Here’s a guest post from another friend of mine. She is a white, able-bodied, heterosexual (I think) woman. She is a wonderful person to be around, and she reads Dances with Fat (who reminds us that we can’t hate ourselves thin), too! We were having a conversation about radical self-love when she agreed to let me use this piece.
Why I Quit Dieting
Even though I was an average-sized kid, I went on my first diet at age 9 because I thought from example that it’s what you do when you are female. It lasted a day because I was nothing but hungry all day. At 15, I got better at fighting hunger and lost weight by eating only an orange and then drinking Diet Coke and chewing Trident bubble gum during the school days – days that frequently included a couple of hours of tennis team practice – so I could go home and eat a normal dinner and not tell my stepmother I was on a diet. I definitely lost weight and for years my mother went on and on about how good I looked when I performed in a play at the end of that spring. I later revealed I was only that thin because I had basically been starving myself. Of course, I gained weight back. I went through about 3 more of those 15-pound cycles into my late 20s, one of them “accomplished” during a college summer by eating 800 calories a day, chewing on candy but spitting it out, and running about 2 miles a day. (I hereby apologize to the library information phone line librarians who had to answer all of mine and my friend’s questions about how many calories were in different foods before we had the internet.)

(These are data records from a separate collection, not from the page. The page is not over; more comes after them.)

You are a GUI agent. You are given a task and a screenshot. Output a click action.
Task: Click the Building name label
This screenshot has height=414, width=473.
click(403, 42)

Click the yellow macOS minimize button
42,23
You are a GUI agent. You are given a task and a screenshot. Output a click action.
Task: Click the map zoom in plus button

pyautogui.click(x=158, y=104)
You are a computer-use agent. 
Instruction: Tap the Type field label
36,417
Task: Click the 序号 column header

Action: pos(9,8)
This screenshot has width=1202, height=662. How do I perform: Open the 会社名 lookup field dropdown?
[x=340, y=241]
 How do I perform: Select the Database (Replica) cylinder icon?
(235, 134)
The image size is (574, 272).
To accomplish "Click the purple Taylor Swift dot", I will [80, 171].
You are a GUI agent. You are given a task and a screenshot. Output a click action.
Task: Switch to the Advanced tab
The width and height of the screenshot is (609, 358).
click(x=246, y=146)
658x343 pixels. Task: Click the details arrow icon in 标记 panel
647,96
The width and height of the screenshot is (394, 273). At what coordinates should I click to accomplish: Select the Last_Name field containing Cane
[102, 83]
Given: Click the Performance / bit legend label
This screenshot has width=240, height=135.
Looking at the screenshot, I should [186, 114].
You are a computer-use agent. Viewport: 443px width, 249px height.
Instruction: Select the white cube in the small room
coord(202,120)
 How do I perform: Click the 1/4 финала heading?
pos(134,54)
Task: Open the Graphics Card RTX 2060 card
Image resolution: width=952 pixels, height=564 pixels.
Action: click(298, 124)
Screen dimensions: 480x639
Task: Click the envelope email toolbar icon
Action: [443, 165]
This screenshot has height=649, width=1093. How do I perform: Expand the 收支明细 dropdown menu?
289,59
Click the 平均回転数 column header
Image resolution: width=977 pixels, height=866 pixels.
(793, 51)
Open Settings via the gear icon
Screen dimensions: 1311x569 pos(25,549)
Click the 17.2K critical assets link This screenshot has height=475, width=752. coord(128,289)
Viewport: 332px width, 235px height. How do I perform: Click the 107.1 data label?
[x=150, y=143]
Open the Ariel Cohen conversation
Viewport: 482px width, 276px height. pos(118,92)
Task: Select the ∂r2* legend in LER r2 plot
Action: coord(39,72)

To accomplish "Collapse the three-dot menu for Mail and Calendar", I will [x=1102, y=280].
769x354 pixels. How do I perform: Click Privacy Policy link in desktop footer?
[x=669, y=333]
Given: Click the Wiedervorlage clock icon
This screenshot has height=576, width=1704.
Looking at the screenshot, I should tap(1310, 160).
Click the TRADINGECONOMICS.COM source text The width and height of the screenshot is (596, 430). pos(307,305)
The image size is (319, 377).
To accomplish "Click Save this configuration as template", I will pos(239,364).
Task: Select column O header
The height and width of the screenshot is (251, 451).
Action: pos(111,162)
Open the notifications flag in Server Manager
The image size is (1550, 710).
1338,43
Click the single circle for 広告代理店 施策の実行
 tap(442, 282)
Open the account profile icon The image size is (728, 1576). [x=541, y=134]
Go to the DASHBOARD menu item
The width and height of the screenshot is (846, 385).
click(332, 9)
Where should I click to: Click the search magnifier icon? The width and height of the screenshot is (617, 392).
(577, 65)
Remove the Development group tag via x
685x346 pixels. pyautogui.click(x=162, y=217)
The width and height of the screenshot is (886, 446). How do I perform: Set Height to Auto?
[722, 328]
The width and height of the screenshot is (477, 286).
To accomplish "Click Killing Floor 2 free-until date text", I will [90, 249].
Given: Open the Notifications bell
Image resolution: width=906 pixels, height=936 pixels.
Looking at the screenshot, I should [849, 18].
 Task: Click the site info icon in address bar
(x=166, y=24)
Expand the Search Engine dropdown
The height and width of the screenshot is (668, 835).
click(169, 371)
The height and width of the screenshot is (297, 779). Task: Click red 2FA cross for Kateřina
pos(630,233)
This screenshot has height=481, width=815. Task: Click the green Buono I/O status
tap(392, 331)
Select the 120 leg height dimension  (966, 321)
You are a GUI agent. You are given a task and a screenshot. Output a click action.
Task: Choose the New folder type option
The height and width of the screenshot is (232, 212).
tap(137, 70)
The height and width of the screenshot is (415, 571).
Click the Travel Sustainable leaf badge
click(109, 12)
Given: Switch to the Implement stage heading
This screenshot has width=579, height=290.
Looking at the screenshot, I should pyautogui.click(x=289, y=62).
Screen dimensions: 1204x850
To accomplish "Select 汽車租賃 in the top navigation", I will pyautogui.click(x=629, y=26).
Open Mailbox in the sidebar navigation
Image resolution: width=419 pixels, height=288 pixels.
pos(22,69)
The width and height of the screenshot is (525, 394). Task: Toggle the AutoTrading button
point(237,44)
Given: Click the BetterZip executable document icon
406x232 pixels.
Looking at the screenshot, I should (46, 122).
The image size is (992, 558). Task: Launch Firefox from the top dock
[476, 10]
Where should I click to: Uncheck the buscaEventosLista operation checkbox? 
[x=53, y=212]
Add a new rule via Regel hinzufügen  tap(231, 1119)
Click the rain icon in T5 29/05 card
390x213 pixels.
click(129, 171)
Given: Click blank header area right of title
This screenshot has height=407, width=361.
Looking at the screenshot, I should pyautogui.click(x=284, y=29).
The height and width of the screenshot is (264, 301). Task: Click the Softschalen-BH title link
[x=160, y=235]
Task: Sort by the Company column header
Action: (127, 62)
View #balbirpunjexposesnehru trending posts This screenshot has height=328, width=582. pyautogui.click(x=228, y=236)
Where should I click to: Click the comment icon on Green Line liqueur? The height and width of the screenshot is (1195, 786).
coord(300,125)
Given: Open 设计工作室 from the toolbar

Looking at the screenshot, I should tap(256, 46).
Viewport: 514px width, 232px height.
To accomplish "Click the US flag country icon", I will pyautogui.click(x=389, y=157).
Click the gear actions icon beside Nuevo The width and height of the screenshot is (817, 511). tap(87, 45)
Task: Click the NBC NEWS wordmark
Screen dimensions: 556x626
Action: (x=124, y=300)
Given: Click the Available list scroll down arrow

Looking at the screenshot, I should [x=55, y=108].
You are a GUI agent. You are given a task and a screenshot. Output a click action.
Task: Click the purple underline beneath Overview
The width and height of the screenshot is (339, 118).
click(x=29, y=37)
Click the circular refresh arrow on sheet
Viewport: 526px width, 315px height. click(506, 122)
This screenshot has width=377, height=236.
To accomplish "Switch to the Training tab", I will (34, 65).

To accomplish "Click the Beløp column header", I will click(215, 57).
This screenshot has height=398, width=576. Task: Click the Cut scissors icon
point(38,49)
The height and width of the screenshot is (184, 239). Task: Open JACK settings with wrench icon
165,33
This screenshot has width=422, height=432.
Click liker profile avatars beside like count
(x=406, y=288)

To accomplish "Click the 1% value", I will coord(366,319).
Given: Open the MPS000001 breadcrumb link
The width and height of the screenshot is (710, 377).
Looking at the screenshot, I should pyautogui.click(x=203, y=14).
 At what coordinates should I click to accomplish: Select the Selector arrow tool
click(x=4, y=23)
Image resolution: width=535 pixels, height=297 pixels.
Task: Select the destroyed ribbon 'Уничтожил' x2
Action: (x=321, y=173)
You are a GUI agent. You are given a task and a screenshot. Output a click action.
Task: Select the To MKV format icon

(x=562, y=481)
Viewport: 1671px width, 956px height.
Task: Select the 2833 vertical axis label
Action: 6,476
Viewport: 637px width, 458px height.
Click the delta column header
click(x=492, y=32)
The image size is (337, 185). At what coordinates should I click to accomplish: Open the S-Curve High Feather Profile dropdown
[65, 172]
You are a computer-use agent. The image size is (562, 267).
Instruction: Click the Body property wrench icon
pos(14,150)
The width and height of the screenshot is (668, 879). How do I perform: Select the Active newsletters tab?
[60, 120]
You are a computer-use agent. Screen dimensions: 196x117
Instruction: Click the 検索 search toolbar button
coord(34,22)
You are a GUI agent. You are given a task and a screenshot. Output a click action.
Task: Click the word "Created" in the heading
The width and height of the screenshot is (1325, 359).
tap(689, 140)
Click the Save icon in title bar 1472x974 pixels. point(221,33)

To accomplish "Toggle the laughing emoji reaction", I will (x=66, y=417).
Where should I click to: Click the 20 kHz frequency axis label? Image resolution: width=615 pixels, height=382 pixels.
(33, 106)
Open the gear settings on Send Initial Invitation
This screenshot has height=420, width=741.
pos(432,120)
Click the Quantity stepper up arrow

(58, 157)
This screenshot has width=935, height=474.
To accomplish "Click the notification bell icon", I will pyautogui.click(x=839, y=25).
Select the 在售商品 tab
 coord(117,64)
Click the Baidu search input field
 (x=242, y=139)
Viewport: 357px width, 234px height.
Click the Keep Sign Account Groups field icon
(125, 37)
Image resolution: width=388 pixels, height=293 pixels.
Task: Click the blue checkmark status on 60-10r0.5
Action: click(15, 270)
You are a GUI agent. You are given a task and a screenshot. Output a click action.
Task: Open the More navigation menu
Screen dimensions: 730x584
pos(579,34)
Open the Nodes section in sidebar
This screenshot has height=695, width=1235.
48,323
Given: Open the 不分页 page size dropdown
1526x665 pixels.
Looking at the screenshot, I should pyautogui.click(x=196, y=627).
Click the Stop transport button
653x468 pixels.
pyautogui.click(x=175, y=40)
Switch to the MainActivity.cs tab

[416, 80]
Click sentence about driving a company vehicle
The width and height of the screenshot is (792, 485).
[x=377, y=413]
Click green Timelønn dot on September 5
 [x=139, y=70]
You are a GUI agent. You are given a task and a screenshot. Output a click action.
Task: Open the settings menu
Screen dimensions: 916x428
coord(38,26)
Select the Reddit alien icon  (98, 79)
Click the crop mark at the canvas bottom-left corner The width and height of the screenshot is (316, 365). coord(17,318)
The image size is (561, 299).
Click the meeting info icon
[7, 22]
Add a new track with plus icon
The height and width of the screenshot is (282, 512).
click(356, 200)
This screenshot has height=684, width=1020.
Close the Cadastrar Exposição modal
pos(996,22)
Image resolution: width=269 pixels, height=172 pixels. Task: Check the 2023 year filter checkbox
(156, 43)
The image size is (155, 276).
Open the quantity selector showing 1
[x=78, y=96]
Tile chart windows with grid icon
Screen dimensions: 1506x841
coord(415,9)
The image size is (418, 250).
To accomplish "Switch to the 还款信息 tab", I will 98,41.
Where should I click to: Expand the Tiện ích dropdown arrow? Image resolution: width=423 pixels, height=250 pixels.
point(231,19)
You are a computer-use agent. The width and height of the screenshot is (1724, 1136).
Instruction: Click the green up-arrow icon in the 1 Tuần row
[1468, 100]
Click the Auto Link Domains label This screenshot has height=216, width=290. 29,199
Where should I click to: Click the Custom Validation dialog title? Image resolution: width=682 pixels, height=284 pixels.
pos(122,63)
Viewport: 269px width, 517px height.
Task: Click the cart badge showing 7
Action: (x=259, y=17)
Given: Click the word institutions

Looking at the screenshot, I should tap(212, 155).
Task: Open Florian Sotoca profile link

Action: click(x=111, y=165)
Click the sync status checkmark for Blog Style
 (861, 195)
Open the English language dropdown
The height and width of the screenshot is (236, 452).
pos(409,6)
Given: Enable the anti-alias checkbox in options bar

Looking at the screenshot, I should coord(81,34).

One of my first steps toward empowerment was after a re-gain when my mother called me and asked how she could help me lose weight. She had experienced a time when her mother read a newspaper article about one of her major professional accomplishments and her mother only commented on her hair. So, when she called me, I said something along the lines of: “You know how you felt when your mother only commented on your hair? Well, that’s how I feel right now. I am proud of what I am doing and the person I am. My weight is none of your business.” And then I lost about 15 pounds – because that’s what I wanted to do at the time.
A couple of things helped me shed the ideas of what NOT to eat and focus on eating nutritious foods: one friend said that to lose weight, he ate fruit instead of a hot dog for breakfast. It was so simple, but something about that got me to eat a substantial, healthy breakfast every day, something that is an essential part of my life now. After a thyroid crash in my second round of grad school, I worked with a naturopath who gave me a list of foods to eat every day and foods to eat every week to recover from my many inflammation-related conditions. I recovered from the thyroid crash, focused on what TO eat and stopped paying attention to what not to eat, except when I got rid of migraines by eliminating some foods.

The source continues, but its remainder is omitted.